Cette semaine, les pays du monde entier se réunissent au siège des Nations Unies à New York pour adopter les 17 Objectifs de développement durable (ODD) qui guideront les efforts mondiaux de développement jusqu’en 2030. Les ODD bénéficient d’un engagement actif et d’un appui massif de la part du Groupe de la Banque mondiale et des autres organisations multilatérales, mais ce sont les pays eux-mêmes qui en définissent le contenu.

Ce programme est à la fois ambitieux (le nombre d’objectifs a été multiplié par plus de deux par rapport aux 8 objectifs du Millénaire pour le développement, qui seront officiellement remplacés par les ODD à la fin de 2015) et plus complet que le précédent.

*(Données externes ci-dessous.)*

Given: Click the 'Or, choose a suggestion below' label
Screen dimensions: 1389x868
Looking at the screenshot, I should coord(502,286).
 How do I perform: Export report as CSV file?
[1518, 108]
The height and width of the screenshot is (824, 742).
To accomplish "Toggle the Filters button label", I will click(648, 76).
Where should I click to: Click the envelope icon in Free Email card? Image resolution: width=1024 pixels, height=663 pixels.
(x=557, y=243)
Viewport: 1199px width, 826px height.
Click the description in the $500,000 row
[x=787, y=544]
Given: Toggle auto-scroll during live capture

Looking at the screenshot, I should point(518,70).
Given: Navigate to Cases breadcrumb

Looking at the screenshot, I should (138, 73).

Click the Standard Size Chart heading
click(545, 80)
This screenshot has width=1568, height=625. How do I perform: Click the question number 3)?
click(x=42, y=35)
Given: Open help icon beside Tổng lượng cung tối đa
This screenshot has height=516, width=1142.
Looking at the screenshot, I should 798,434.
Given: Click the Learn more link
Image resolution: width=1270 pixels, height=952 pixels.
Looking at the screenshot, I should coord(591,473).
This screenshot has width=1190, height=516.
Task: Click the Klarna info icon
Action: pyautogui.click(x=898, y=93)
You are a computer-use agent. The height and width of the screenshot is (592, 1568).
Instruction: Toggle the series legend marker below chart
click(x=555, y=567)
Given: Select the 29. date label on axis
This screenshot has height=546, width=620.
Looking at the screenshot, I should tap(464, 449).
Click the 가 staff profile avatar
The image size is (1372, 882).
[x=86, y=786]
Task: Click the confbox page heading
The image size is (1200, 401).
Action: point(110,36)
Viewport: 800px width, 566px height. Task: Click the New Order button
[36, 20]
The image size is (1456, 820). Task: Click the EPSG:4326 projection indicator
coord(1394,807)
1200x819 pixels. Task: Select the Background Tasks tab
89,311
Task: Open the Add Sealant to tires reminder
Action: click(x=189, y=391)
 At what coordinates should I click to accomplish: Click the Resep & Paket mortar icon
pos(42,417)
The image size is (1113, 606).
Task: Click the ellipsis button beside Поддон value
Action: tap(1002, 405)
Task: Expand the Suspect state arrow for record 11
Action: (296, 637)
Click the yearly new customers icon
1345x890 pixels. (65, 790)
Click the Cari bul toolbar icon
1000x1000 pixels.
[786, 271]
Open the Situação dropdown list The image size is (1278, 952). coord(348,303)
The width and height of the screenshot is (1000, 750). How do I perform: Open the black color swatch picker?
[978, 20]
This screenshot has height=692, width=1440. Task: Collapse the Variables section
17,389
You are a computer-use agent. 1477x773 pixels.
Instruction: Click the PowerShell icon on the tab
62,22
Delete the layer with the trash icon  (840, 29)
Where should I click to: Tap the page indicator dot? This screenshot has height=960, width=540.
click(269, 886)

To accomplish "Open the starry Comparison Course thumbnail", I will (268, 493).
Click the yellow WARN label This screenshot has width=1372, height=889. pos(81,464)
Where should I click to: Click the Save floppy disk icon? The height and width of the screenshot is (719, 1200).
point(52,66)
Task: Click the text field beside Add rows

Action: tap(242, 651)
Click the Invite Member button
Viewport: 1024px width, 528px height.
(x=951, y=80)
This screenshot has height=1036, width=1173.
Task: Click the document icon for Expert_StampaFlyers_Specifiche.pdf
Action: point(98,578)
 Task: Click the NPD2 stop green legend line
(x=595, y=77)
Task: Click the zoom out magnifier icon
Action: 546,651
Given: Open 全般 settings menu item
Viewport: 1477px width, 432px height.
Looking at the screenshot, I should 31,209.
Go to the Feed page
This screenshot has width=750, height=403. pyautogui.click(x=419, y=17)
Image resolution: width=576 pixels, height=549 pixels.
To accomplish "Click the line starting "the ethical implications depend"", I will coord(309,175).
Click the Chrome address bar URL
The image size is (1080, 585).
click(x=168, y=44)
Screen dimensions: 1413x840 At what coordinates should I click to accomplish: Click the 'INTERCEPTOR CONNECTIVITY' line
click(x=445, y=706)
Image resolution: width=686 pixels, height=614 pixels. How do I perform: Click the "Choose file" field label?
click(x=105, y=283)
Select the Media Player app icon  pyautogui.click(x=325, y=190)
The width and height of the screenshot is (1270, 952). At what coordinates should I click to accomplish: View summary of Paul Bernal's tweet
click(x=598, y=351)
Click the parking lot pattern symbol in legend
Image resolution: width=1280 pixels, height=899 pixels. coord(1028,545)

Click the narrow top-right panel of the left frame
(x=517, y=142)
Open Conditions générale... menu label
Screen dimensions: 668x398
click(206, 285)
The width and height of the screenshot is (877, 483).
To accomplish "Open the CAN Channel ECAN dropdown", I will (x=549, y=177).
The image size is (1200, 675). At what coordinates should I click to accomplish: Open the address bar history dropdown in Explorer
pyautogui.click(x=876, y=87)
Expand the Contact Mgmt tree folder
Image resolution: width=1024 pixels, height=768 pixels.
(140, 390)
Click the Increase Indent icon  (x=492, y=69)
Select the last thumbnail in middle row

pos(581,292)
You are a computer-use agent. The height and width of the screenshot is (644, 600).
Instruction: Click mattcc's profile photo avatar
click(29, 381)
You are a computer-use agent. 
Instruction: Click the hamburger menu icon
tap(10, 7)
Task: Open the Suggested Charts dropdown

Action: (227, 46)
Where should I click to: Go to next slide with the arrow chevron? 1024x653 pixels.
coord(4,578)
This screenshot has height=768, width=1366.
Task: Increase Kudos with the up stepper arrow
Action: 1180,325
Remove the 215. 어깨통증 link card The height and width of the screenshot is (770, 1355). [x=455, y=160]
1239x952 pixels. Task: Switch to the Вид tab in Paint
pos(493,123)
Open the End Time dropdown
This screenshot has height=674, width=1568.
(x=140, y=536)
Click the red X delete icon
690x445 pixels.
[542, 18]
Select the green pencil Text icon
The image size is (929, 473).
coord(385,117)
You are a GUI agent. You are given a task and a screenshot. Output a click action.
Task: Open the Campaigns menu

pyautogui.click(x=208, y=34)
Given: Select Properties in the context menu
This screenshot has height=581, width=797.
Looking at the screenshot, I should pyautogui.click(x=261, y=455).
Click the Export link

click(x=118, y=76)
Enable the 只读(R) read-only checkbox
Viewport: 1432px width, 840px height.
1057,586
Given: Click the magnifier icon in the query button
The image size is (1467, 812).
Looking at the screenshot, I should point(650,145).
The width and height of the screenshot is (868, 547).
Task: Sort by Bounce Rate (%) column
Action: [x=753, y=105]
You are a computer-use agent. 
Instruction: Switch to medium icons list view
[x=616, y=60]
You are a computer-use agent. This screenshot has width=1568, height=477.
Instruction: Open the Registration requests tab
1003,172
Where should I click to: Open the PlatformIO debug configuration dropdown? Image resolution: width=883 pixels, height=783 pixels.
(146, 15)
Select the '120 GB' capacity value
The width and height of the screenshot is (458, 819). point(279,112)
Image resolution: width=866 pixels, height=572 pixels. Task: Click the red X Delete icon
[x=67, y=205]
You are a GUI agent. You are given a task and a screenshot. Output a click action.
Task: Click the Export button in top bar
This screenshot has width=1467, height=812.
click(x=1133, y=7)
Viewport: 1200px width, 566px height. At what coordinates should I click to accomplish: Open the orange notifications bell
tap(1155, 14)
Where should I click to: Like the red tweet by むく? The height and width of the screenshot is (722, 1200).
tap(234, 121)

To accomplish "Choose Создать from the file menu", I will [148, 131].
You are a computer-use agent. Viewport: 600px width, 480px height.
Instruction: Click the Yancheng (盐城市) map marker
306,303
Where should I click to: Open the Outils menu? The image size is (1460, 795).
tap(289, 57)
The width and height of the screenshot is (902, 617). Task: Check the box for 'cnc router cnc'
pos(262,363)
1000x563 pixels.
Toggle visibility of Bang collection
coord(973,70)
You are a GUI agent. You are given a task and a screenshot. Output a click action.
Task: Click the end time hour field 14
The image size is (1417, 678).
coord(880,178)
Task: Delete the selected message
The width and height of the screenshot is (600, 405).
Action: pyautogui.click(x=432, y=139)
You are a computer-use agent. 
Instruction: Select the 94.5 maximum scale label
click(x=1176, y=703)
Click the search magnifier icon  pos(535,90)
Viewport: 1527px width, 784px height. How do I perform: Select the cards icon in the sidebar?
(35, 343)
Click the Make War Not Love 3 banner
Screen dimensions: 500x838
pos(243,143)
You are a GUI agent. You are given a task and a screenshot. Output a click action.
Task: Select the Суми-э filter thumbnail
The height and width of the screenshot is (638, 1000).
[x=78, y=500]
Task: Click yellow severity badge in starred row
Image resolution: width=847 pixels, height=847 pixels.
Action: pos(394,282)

Par exemple, le premier OMD visait à « mettre fin à l’extrême pauvreté et la faim d’ici 2015 ». Les ODD qui lui succèdent reprennent intégralement ces défis : « Éliminer la pauvreté sous toutes ses formes et partout dans le monde » (Objectif n° 1) et « Éliminer la faim, assurer la sécurité alimentaire, améliorer la nutrition et promouvoir l’agriculture durable » (Objectif n° 2). Et dans un monde où les « marchés émergents » englobent désormais des économies plus vastes que nombre de membres de l’Union européenne, les pays ont choisi de rendre ces objectifs universels, afin qu’ils s’appliquent autant aux nations les plus riches qu’aux plus pauvres de la planète.